▶ [WHAT TO PRODUCE]
Put the following lines into a JSON list of strings, with one string for each line and blank lines omitted.
## start DATASET RECORDS
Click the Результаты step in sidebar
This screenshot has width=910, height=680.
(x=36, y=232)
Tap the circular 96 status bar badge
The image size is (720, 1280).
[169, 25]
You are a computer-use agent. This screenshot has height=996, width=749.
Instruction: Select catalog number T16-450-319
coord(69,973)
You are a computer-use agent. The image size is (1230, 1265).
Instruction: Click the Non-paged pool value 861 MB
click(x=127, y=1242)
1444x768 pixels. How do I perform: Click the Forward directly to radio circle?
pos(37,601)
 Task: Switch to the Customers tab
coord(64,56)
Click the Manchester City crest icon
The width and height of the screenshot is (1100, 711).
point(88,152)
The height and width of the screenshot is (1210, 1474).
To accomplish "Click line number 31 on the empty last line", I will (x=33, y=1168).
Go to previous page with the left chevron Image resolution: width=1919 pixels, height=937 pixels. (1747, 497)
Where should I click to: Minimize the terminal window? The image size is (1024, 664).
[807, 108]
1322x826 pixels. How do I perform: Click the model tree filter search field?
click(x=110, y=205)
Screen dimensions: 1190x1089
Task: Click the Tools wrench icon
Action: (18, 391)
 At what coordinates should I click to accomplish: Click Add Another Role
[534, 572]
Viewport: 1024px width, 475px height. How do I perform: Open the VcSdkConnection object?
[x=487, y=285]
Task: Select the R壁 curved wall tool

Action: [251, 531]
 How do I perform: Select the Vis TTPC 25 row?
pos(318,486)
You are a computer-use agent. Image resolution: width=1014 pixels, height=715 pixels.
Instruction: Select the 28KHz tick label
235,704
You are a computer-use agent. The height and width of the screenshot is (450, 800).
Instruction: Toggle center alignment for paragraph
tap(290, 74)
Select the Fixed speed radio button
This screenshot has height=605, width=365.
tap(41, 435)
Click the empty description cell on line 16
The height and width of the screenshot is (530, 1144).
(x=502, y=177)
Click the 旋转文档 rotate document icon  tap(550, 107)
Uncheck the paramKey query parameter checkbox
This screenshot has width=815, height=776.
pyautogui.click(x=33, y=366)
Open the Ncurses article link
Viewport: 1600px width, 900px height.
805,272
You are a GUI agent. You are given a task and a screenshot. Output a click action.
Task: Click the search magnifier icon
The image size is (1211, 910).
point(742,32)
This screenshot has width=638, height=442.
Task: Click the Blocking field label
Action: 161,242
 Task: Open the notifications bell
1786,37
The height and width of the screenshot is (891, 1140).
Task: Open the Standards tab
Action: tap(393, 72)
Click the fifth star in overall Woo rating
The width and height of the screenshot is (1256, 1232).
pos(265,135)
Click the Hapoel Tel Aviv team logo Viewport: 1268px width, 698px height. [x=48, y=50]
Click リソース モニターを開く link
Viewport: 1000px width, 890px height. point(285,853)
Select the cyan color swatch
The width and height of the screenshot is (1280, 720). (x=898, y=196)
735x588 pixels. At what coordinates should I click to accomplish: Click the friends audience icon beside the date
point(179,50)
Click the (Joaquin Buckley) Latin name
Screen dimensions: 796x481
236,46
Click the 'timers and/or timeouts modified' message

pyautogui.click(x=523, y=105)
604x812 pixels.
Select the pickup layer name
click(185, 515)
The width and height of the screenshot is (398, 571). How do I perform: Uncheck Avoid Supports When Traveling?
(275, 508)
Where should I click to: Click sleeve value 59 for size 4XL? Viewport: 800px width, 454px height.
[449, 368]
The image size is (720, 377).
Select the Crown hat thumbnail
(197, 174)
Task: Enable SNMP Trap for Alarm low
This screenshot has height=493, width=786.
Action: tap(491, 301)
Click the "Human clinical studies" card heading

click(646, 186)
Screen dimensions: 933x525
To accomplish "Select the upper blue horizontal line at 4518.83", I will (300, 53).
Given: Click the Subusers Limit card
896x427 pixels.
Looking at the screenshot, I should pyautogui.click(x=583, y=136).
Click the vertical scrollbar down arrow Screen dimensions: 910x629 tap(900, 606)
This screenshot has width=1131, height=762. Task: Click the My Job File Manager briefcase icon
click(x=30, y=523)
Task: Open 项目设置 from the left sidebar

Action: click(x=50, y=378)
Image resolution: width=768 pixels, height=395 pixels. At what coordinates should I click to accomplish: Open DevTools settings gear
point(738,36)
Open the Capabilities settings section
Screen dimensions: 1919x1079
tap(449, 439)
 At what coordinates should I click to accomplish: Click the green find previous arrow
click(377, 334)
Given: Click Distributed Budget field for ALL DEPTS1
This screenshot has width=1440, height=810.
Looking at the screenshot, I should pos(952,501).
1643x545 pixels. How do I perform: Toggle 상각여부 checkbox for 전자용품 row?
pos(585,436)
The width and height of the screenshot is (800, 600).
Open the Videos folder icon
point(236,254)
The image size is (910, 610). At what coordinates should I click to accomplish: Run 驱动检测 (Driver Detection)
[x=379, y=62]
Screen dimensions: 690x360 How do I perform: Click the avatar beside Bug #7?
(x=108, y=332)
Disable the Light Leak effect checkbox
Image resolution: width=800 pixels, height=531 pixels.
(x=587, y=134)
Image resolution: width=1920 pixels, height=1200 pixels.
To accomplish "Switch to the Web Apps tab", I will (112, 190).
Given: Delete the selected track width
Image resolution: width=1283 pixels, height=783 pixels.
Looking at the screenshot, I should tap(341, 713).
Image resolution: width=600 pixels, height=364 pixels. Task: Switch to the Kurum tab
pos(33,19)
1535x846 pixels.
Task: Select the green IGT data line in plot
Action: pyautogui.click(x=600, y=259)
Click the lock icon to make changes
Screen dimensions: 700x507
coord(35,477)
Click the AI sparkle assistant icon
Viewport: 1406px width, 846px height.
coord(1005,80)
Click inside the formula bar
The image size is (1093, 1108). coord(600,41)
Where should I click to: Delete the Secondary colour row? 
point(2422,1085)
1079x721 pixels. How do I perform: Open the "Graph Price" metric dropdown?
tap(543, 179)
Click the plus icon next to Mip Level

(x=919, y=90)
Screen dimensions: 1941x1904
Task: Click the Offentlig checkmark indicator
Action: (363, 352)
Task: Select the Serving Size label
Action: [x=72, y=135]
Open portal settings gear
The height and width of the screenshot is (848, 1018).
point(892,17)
## end DATASET RECORDS
▶ [RESULT OF THIS EXERCISE]
[
  "Click the Результаты step in sidebar",
  "This screenshot has width=910, height=680.",
  "(x=36, y=232)",
  "Tap the circular 96 status bar badge",
  "The image size is (720, 1280).",
  "[169, 25]",
  "You are a computer-use agent. This screenshot has height=996, width=749.",
  "Instruction: Select catalog number T16-450-319",
  "coord(69,973)",
  "You are a computer-use agent. The image size is (1230, 1265).",
  "Instruction: Click the Non-paged pool value 861 MB",
  "click(x=127, y=1242)",
  "1444x768 pixels. How do I perform: Click the Forward directly to radio circle?",
  "pos(37,601)",
  " Task: Switch to the Customers tab",
  "coord(64,56)",
  "Click the Manchester City crest icon",
  "The width and height of the screenshot is (1100, 711).",
  "point(88,152)",
  "The height and width of the screenshot is (1210, 1474).",
  "To accomplish \"Click line number 31 on the empty last line\", I will (x=33, y=1168).",
  "Go to previous page with the left chevron Image resolution: width=1919 pixels, height=937 pixels. (1747, 497)",
  "Where should I click to: Minimize the terminal window? The image size is (1024, 664).",
  "[807, 108]",
  "1322x826 pixels. How do I perform: Click the model tree filter search field?",
  "click(x=110, y=205)",
  "Screen dimensions: 1190x1089",
  "Task: Click the Tools wrench icon",
  "Action: (18, 391)",
  " At what coordinates should I click to accomplish: Click Add Another Role",
  "[534, 572]",
  "Viewport: 1024px width, 475px height. How do I perform: Open the VcSdkConnection object?",
  "[x=487, y=285]",
  "Task: Select the R壁 curved wall tool",
  "Action: [251, 531]",
  " How do I perform: Select the Vis TTPC 25 row?",
  "pos(318,486)",
  "You are a computer-use agent. Image resolution: width=1014 pixels, height=715 pixels.",
  "Instruction: Select the 28KHz tick label",
  "235,704",
  "You are a computer-use agent. The height and width of the screenshot is (450, 800).",
  "Instruction: Toggle center alignment for paragraph",
  "tap(290, 74)",
  "Select the Fixed speed radio button",
  "This screenshot has height=605, width=365.",
  "tap(41, 435)",
  "Click the empty description cell on line 16",
  "The height and width of the screenshot is (530, 1144).",
  "(x=502, y=177)",
  "Click the 旋转文档 rotate document icon  tap(550, 107)",
  "Uncheck the paramKey query parameter checkbox",
  "This screenshot has width=815, height=776.",
  "pyautogui.click(x=33, y=366)",
  "Open the Ncurses article link",
  "Viewport: 1600px width, 900px height.",
  "805,272",
  "You are a GUI agent. You are given a task and a screenshot. Output a click action.",
  "Task: Click the search magnifier icon",
  "The image size is (1211, 910).",
  "point(742,32)",
  "This screenshot has width=638, height=442.",
  "Task: Click the Blocking field label",
  "Action: 161,242",
  " Task: Open the notifications bell",
  "1786,37",
  "The height and width of the screenshot is (891, 1140).",
  "Task: Open the Standards tab",
  "Action: tap(393, 72)",
  "Click the fifth star in overall Woo rating",
  "The width and height of the screenshot is (1256, 1232).",
  "pos(265,135)",
  "Click the Hapoel Tel Aviv team logo Viewport: 1268px width, 698px height. [x=48, y=50]",
  "Click リソース モニターを開く link",
  "Viewport: 1000px width, 890px height. point(285,853)",
  "Select the cyan color swatch",
  "The width and height of the screenshot is (1280, 720). (x=898, y=196)",
  "735x588 pixels. At what coordinates should I click to accomplish: Click the friends audience icon beside the date",
  "point(179,50)",
  "Click the (Joaquin Buckley) Latin name",
  "Screen dimensions: 796x481",
  "236,46",
  "Click the 'timers and/or timeouts modified' message",
  "pyautogui.click(x=523, y=105)",
  "604x812 pixels.",
  "Select the pickup layer name",
  "click(185, 515)",
  "The width and height of the screenshot is (398, 571). How do I perform: Uncheck Avoid Supports When Traveling?",
  "(275, 508)",
  "Where should I click to: Click sleeve value 59 for size 4XL? Viewport: 800px width, 454px height.",
  "[449, 368]",
  "The image size is (720, 377).",
  "Select the Crown hat thumbnail",
  "(197, 174)",
  "Task: Enable SNMP Trap for Alarm low",
  "This screenshot has height=493, width=786.",
  "Action: tap(491, 301)",
  "Click the \"Human clinical studies\" card heading",
  "click(646, 186)",
  "Screen dimensions: 933x525",
  "To accomplish \"Select the upper blue horizontal line at 4518.83\", I will (300, 53).",
  "Given: Click the Subusers Limit card",
  "896x427 pixels.",
  "Looking at the screenshot, I should pyautogui.click(x=583, y=136).",
  "Click the vertical scrollbar down arrow Screen dimensions: 910x629 tap(900, 606)",
  "This screenshot has width=1131, height=762. Task: Click the My Job File Manager briefcase icon",
  "click(x=30, y=523)",
  "Task: Open 项目设置 from the left sidebar",
  "Action: click(x=50, y=378)",
  "Image resolution: width=768 pixels, height=395 pixels. At what coordinates should I click to accomplish: Open DevTools settings gear",
  "point(738,36)",
  "Open the Capabilities settings section",
  "Screen dimensions: 1919x1079",
  "tap(449, 439)",
  " At what coordinates should I click to accomplish: Click the green find previous arrow",
  "click(377, 334)",
  "Given: Click Distributed Budget field for ALL DEPTS1",
  "This screenshot has width=1440, height=810.",
  "Looking at the screenshot, I should pos(952,501).",
  "1643x545 pixels. How do I perform: Toggle 상각여부 checkbox for 전자용품 row?",
  "pos(585,436)",
  "The width and height of the screenshot is (800, 600).",
  "Open the Videos folder icon",
  "point(236,254)",
  "The image size is (910, 610). At what coordinates should I click to accomplish: Run 驱动检测 (Driver Detection)",
  "[x=379, y=62]",
  "Screen dimensions: 690x360 How do I perform: Click the avatar beside Bug #7?",
  "(x=108, y=332)",
  "Disable the Light Leak effect checkbox",
  "Image resolution: width=800 pixels, height=531 pixels.",
  "(x=587, y=134)",
  "Image resolution: width=1920 pixels, height=1200 pixels.",
  "To accomplish \"Switch to the Web Apps tab\", I will (112, 190).",
  "Given: Delete the selected track width",
  "Image resolution: width=1283 pixels, height=783 pixels.",
  "Looking at the screenshot, I should tap(341, 713).",
  "Image resolution: width=600 pixels, height=364 pixels. Task: Switch to the Kurum tab",
  "pos(33,19)",
  "1535x846 pixels.",
  "Task: Select the green IGT data line in plot",
  "Action: pyautogui.click(x=600, y=259)",
  "Click the lock icon to make changes",
  "Screen dimensions: 700x507",
  "coord(35,477)",
  "Click the AI sparkle assistant icon",
  "Viewport: 1406px width, 846px height.",
  "coord(1005,80)",
  "Click inside the formula bar",
  "The image size is (1093, 1108). coord(600,41)",
  "Where should I click to: Delete the Secondary colour row? ",
  "point(2422,1085)",
  "1079x721 pixels. How do I perform: Open the \"Graph Price\" metric dropdown?",
  "tap(543, 179)",
  "Click the plus icon next to Mip Level",
  "(x=919, y=90)",
  "Screen dimensions: 1941x1904",
  "Task: Click the Offentlig checkmark indicator",
  "Action: (363, 352)",
  "Task: Select the Serving Size label",
  "Action: [x=72, y=135]",
  "Open portal settings gear",
  "The height and width of the screenshot is (848, 1018).",
  "point(892,17)"
]